3) At this point, the wisest thing to do is just quit the thread. No online discussion is worth getting upset about. You just don't have time for that shit. However, you are bored at work and have time to kill, or maybe you don't realize that you are feeling attacked, or maybe you feel like you should defend your point of view, lest the attackers make you look foolish.

4) You become involved in an intense back-and-forth debate, vigorously and passionately defending your opinion against all comers.

5) At the end of the day, you look back on the thread. You're mostly happy with your contributions - you feel like you've defended your original position pretty well. However, you realize that your original opinion wasn't something that you believed in very strongly - the only reason that you put so much effort into arguing it was because people started in with the snark and the emotional responses. And then the realization sets in - you've posted 15 times to a single thread. You appear to be obsessed. To the outside world, it would seem that you cling to your original position as if it were life itself. Even worse, you totally ruined the thread for everyone except for the 4 or 5 other people who really cared about arguing with you. In the end, you wasted a whole lot of time that you will never get back.

Although I'm sure this isn't unique to MeFi, I've mostly seen it happen here. Ever since I first noticed myself doing it, I've tried my best to resist. I wish that others would do the same.
posted by Afroblanco at 9:48 PM on February 20, 2007 [17 favorites]


I never sense, say, or think anything whatsoever which is not informed by moral judgement, as far as I can tell.

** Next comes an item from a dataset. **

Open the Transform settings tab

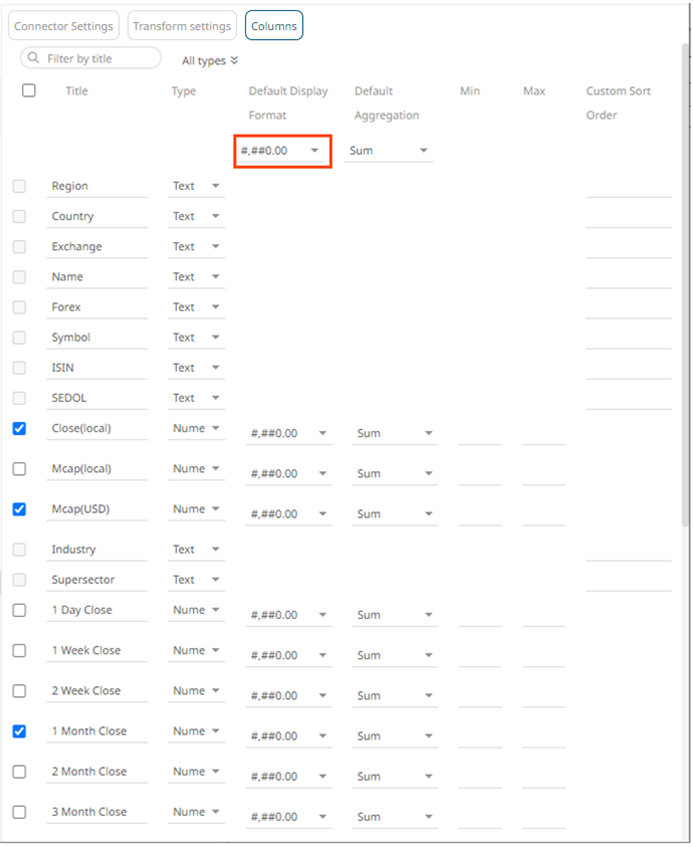coord(182,26)
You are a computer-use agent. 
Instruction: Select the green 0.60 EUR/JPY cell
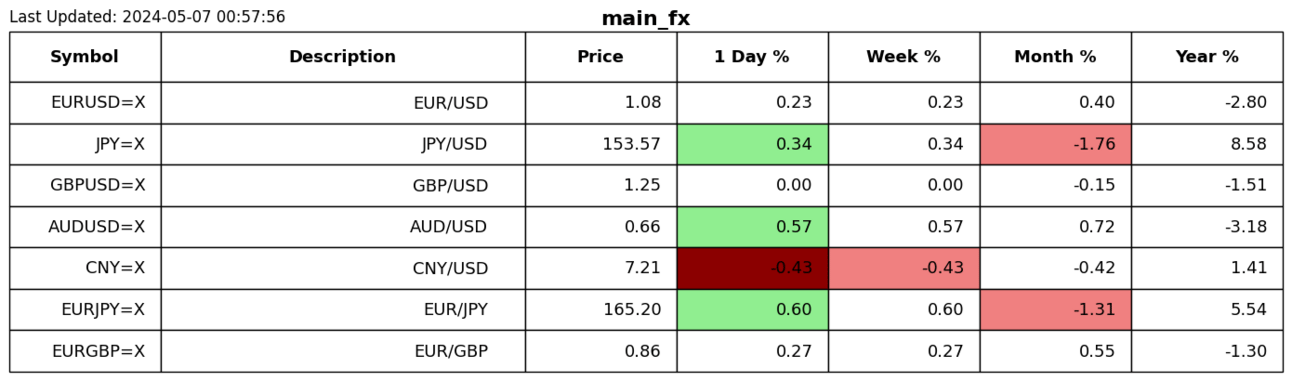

Sure. (that sentence was all I could think of, and it's too vague, but I needed to move on). I suspect it's nigh impossible to remove all moral judgment, but one should try, in situations like this. The internet, and human interaction on it, is new. The first step to understanding it is to catalog how. One should try really hard to leave the judgments aside when doing that.

The question: "[is there] a design flaw inherent in the interface between the brain’s social circuitry and the online world?" is a common form of bias in arm-chair social commentators. It's question-begging. "Design flaw" assumes something is "wrong" with human interaction on the internet. In such squishy social issues, that word makes little sense. It's different, that's all.

At some point, you take what social research has taught you, and try to plug it back into a moral framework, but I don't think that that is being approached in the right way, in that question by the NYT author. Technology is changing the way humans interact, live, and behave right now, and it's happening a lot. Too many folks jump right into "this change is bad" without any real thought. Things are different, that's for sure, but with most of the things I see, it's not at all easy to say they're bad. It's just a knee-jerk reaction that assumes change is bad.

however, your comments have always been among those I look forward to, think about carefully, and enjoy, teece.

Well, you must truly be a fool then, jamjam ;-)

As an aside, I think emoticons can and should play an important roll in online communication. But I get the feeling "serious" folks look down their nose at them. I wish this wasn't the case. A smiley or a winky can do a tiny bit to replace the non-verbal communication that is absent online.

I hardly ever see emoticons on MeFi, which I think is a shame. Yeah, newbies and others can greatly overuse the emoticon, but I think they are very useful.
posted by teece at 8:20 AM on February 21, 2007


>:-D
posted by hoverboards don't work on water at 9:50 AM on February 21, 2007


I'm also currently working on an article on flaming...

But in the meanwhile, here's something that I think is more helpful - flaming is only judged by the community and its norms.

link
posted by k8t at 8:28 AM on February 22, 2007


This place is really one of the nicer places on the internet, that I've found.... I guess it helps that if someone messes up they'll get called an asshat, and if they mess up bad enough, Cortex will write a song pointing it out.